# Used guitars in Calgary



## rhh7 (Mar 14, 2008)

Are there any dealers in Calgary with a good selection of used guitars?

Or has everyone gone to Craigslist and Ebay?


----------



## al3d (Oct 3, 2007)

rhh7 said:


> Are there any dealers in Calgary with a good selection of used guitars?
> 
> Or has everyone gone to Craigslist and Ebay?


not to many people put their gear for sale in stores..they take a good chunk..and always seem to push new stuff


----------



## smorgdonkey (Jun 23, 2008)

He's right...not too many trade-in or sell on consignment. Check kijiji Calgary and you'll have a wide selection.


----------



## zontar (Oct 25, 2007)

Vintage Music on 14th St NW--just north of 20th Ave always has some used gear--a lot of it is MIJ copy stuff, but they have some other stuff too--and always something cool.

A lot of people here like Tokai--they have 2--that's right 2 Les Paul copies there--they aren't the ones with "Love Rock" on the headstock--but they look pretty good. They also have a variety of Strats, Teles, etc.

Some used, some maybe not. I'd check them out. (I stopped by yesterday.)

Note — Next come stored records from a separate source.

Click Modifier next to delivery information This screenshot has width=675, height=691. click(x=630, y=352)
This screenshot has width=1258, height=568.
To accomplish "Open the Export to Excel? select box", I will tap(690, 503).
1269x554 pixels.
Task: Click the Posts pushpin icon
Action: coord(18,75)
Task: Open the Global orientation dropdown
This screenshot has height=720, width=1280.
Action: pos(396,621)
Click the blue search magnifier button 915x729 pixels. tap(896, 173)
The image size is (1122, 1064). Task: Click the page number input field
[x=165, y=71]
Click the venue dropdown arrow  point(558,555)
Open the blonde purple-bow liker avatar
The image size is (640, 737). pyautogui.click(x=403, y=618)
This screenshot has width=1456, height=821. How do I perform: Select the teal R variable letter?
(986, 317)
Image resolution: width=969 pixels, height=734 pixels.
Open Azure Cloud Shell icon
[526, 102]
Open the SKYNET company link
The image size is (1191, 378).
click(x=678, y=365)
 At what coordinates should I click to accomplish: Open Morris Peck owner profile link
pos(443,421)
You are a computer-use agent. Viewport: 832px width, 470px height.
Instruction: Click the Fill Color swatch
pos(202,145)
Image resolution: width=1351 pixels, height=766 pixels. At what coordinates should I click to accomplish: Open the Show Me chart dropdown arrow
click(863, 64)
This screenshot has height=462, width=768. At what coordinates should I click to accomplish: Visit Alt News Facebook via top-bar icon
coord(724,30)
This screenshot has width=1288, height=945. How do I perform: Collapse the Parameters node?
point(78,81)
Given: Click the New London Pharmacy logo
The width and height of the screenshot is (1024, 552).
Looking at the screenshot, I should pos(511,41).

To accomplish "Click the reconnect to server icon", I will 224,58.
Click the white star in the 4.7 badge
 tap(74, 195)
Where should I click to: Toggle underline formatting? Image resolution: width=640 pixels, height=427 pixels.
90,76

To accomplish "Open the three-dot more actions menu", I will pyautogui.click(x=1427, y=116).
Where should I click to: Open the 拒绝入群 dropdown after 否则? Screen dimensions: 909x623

They also have a number of used amps--including several Fenders, and a they have a Fender reverb tank as well. And a Bandurria (Scroll down a bit)


----------



## sneakypete (Feb 2, 2006)

if they are ones that have Les Paul Reborn or Old...those are more rare than the Love Rocks...and more collectable these days. I`d have another look at them and if they are those models, I`d buy both. I have a 1978 les paul Reborn LS-60...not even top end but a fabulous guitar.


----------



## Archer (Aug 29, 2006)

Problem with Steve @ Vintage is that he is REALLY expensive.


----------



## Lemmy Hangslong (May 11, 2006)

I've gone to Vintage 88 a few times. Steve can be high on his prices. 

For example a month ago he had a Seymour Duncan Hbucker pup that was obviously a pet project of somebody. It had a terribly scabbed on wiring harness and the two coils of the bucker were poorly misaligned. My buddy who was there for the first time asked hem how much and he said well it's a vintage SD pup... $100!
Personally I would not have taken it for free!

After we left my buddy told me he would never go back.

The other thing with Steve is if sales are down... and they are down... he tends to price things to sell.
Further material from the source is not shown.